Exercise details »
In the thread about dropping DSL, rewrite the passage from "## gcutler (Mar" to "is tooo much.", replacing "Cable Modem" with "fiber".

Page extract »
## BEGIN

# Dropping DSL



## lee635 (Apr 17, 2002)

While the 768 k bps speed is nice, it's not really necessary for surfing the web. And Verizon's $50 per month is just too much. I found a 56 k bps dial up called called Highstream that actually offers dial up in our rural little town for about $9 a month.

What will be missed is the always on nature of DSL and not tying up the phone line. I wish Verizon had, for example, a 128 or 256 k bps DSL service priced at about $30 per month. That might have been worth keeping.


----------



## James_F (Apr 23, 2002)

Too bad. I don't think I could ever go back to dialup.... I'm surprised that they don't offer cheaper service. Qwest here has a $29 service that is 256k. I pay $34 for Cox.net which they say is 2,560k... :shrug:


----------



## gcutler (Mar 23, 2002)

I know people who were forced to go back by moving to an area without DSL or Cable Modem and they were not happy. Please don't kick the Dog when the speed is tooo slow  But many people agree with you that $50/month is tooo much.


----------



## bkwest (Aug 14, 2002)

I have 5.9mbit down and 384k up. Guess thats the joy's of working from home for an ISP.

## END

Supplied information »
## BEGIN

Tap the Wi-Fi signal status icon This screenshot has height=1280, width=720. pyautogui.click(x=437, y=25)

## END

Answer to this problem »
## gcutler (Mar 23, 2002)

I know people who were forced to go back by moving to an area without DSL or fiber and they were not happy. Please don't kick the Dog when the speed is tooo slow  But many people agree with you that $50/month is tooo much.